• [SOURCE]
# New IMAFP U.S. representatives



## kruzada (Feb 20, 2007)

There have been some new appointments in IMAFP for the U.S.

Guro Jose Torres - East Coast Representative
Walter Crisostomo - Maryland Coordinator
                Mataw Guro Luis Rafael "Louel" Lledo - New Jersey Coordinator
Rico Acosta - New York Coordinator

http://imafp.com/Chapters/international.html


----------



## Guro Harold (Feb 20, 2007)

Congratulations to all!


----------



## Carol (Feb 20, 2007)

artyon:

Congrats everyone!


----------



## kruzada (Jul 2, 2007)

I travelled to the 2nd FMAF Gathering in Bellmawr, New Jersey on June 23rd to meet with the IMAFP representatives who were scheduled to teach there.

I met Master Lou Lledo (IMAFP-NJ coordinator) founder of Zikdokan Amara Arkanis http://www.amara-arkanis.com/, Master Walter Cristostomo (IMAFP-MD/Wash. D.C. coordinator) and Master Wesley Cristostomo of the Decuerdas style.

They were all very good friends of Senior Master Bambit Dulay (IMAFP VP). I was extremely happy to meet my Seniors in IMAFP. They made me feel very welcome and shared many stories of their respective accomplishments  throughout their decades spent promoting Arnis both in the Philippines and here in the U.S.

Master Lou Lledo was a direct student of GM Remy Presas in the Philippines who was promoted by GM Remy to Lakan Lima (5th Degree) in 1973. He helped establish the College level Modern Arnis PE curriculum with Professor Armando Soteco (7th degree), who was also a direct student of GM Remy. 

Master Walter Cristostomo and Master Wesley Cristostomo have been very active promoting Arnis throughout their entire lives and are now teaching Law enforcement agencies in the Maryland and Washington D.C. area.

The promotion of IMAFP in these areas is in very capable hands, I feel priveleged to have met these great Masters of Arnis.

Regards,

Rich Acosta
Kuntaw Kali Kruzada
IMAFP http://www.imafp.com/


----------

• [GIVEN INFORMATION]
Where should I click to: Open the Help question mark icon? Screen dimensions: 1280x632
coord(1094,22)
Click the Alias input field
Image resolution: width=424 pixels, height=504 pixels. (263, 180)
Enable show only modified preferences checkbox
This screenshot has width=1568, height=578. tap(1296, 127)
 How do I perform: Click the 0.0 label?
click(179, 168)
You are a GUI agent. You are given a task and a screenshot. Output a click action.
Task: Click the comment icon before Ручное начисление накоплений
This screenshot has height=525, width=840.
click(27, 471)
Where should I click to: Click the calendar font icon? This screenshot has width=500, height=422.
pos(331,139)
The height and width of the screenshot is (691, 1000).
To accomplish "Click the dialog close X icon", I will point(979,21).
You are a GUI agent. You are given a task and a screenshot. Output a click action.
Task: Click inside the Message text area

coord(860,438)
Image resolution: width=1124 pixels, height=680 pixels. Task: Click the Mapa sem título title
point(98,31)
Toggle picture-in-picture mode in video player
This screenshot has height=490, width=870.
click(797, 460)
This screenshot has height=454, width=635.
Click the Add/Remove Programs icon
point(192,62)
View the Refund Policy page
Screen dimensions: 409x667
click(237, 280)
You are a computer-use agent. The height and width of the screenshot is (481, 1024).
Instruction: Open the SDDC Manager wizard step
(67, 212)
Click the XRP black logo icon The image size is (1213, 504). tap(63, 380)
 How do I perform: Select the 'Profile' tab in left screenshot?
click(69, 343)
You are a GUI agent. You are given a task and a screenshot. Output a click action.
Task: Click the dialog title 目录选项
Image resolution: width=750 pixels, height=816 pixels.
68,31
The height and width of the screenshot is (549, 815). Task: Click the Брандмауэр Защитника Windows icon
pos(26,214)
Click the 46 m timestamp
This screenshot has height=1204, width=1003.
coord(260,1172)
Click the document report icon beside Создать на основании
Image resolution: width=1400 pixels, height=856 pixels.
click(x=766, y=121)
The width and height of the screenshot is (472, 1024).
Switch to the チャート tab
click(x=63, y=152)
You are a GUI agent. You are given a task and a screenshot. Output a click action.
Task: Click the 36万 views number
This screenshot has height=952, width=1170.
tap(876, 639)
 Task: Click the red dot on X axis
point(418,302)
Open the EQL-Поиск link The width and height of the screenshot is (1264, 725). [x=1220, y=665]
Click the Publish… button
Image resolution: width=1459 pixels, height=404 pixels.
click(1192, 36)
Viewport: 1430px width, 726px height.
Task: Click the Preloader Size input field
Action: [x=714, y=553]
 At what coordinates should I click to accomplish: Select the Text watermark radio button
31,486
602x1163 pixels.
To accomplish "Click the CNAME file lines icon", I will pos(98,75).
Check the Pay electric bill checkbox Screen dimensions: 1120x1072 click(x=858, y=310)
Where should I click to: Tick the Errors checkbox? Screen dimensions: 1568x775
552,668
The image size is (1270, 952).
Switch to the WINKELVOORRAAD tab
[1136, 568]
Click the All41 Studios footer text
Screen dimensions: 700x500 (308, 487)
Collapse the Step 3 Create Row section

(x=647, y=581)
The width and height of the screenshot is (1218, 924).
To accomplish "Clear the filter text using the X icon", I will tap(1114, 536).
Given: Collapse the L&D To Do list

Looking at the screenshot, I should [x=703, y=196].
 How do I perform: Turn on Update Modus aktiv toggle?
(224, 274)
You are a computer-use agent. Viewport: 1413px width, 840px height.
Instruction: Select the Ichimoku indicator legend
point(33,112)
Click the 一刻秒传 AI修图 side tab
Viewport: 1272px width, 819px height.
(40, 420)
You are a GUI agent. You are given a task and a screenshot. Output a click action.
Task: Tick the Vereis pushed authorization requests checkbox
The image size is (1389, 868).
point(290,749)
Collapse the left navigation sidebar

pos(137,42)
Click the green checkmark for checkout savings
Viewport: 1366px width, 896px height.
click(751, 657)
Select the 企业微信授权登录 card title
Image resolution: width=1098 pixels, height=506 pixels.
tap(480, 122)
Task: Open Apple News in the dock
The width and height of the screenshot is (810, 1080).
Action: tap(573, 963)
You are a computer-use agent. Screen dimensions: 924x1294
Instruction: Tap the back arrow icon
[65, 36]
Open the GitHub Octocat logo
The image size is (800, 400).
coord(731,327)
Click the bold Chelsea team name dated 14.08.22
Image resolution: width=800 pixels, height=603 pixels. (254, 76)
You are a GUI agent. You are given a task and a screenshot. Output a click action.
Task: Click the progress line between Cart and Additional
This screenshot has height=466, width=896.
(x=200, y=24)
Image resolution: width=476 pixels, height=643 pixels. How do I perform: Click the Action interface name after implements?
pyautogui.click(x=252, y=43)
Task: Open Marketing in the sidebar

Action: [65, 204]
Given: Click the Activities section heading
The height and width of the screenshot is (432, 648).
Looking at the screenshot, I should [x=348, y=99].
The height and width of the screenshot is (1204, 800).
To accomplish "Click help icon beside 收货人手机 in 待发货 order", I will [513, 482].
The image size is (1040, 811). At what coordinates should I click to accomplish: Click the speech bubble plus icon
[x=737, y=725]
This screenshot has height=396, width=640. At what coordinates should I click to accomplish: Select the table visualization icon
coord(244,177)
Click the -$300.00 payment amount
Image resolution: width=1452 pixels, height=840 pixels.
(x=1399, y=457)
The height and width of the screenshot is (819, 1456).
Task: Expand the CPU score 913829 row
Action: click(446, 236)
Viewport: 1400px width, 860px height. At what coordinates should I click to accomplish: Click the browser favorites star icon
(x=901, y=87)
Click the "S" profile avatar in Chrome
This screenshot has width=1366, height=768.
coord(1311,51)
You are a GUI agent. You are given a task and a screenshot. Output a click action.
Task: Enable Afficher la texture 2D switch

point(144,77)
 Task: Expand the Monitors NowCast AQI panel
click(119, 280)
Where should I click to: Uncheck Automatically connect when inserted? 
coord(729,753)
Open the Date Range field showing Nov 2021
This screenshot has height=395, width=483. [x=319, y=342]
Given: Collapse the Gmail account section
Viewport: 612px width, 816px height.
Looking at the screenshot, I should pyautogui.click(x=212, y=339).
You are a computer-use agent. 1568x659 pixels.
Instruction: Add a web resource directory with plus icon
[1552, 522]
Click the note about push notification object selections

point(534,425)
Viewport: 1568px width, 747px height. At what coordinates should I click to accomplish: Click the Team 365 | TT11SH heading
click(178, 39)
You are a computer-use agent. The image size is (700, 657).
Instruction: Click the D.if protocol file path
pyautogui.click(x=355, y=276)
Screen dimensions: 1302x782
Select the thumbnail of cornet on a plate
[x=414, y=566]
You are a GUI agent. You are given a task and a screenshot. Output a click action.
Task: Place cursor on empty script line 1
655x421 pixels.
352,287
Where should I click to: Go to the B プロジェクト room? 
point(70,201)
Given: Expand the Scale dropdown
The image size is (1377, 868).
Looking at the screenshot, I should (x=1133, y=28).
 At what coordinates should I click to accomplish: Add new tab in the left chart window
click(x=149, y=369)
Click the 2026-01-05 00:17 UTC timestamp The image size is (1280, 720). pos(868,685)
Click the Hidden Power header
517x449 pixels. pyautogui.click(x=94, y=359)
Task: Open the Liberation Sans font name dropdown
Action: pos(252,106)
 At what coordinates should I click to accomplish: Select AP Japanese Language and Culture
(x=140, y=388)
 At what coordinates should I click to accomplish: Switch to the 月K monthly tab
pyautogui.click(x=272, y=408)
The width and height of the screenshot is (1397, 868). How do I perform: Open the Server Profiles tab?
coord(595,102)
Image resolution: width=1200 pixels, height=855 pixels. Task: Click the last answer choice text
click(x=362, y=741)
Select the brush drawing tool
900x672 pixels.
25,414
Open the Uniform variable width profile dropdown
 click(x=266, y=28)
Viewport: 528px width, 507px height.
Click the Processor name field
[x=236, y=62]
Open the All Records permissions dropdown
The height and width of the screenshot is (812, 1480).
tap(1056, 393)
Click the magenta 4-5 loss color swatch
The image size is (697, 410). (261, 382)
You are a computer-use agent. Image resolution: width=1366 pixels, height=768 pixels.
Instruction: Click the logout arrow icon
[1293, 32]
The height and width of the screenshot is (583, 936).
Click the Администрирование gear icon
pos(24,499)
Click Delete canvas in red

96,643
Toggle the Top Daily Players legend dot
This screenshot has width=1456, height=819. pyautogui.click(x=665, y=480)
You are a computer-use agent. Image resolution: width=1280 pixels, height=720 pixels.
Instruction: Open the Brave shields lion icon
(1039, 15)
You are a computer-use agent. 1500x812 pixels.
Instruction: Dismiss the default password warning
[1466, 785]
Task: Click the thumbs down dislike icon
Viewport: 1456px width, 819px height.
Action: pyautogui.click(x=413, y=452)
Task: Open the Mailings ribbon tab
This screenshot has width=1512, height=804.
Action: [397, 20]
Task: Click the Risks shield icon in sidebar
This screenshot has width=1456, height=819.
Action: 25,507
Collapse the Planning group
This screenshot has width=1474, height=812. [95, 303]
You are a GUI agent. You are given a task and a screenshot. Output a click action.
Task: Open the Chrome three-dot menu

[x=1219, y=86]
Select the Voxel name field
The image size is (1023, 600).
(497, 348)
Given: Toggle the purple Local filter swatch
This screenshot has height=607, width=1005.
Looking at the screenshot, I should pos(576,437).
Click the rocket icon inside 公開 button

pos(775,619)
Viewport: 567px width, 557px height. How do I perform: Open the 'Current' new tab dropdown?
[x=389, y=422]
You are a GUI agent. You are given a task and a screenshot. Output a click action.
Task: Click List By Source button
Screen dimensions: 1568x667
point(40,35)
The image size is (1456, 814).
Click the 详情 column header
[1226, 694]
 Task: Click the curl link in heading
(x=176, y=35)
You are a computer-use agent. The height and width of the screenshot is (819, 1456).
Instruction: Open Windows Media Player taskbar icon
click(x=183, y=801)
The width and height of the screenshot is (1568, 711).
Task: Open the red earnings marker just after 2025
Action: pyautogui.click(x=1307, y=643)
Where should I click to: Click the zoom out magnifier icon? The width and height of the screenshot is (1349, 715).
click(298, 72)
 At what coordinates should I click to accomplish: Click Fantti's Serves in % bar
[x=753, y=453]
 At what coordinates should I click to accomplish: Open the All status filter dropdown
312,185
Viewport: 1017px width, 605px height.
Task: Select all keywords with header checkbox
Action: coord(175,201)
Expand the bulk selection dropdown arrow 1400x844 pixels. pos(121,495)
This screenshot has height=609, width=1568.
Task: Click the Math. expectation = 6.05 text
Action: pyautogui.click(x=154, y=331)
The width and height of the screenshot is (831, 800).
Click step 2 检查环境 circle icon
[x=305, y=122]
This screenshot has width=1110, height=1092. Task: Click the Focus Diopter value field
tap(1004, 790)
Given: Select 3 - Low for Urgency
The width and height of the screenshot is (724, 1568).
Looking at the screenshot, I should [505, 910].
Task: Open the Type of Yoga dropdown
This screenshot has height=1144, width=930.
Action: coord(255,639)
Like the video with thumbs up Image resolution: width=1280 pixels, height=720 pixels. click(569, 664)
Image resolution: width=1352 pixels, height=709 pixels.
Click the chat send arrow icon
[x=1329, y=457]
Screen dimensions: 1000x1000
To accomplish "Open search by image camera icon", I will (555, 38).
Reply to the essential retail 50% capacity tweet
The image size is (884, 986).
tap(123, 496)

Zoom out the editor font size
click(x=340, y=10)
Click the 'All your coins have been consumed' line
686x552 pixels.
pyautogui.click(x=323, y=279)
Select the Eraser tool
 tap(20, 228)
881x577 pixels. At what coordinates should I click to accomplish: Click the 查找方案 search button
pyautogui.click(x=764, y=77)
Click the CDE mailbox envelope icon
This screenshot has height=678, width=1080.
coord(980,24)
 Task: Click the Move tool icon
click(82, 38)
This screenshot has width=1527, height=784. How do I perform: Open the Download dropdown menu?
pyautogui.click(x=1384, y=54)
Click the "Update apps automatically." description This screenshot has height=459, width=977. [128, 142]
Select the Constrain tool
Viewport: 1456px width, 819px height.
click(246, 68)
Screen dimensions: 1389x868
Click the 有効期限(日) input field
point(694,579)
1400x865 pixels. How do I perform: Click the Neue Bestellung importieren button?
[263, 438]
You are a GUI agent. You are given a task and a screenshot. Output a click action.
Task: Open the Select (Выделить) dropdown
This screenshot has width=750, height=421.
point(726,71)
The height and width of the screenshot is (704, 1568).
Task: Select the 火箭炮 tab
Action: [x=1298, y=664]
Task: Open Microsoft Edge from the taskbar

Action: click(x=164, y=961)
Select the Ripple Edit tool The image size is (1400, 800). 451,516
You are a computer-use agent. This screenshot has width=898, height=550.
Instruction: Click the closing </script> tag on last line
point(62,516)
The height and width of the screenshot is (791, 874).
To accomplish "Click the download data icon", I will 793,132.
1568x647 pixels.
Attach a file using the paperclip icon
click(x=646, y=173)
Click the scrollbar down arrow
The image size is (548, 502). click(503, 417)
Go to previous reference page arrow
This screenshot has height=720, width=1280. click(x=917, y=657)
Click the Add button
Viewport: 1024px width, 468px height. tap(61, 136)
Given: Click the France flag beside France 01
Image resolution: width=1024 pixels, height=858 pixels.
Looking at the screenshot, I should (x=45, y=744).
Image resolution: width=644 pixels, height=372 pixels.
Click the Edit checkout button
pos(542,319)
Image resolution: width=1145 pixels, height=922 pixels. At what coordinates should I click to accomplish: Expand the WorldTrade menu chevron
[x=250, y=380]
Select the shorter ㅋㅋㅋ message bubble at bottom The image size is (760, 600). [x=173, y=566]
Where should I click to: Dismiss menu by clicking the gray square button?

• [WHAT THE EXERCISE ASKS]
Please answer these questions from the forum thread:
1. What post was Guro Jose Torres given?
2. Where was the 2nd FMAF Gathering held?
3. To what rank did GM Remy promote Master Lou Lledo in 1973?
Rely on the forum thread alone, not on the data.

• [ANSWER BELOW]
1. East Coast Representative
2. Bellmawr, New Jersey
3. Lakan Lima (5th Degree)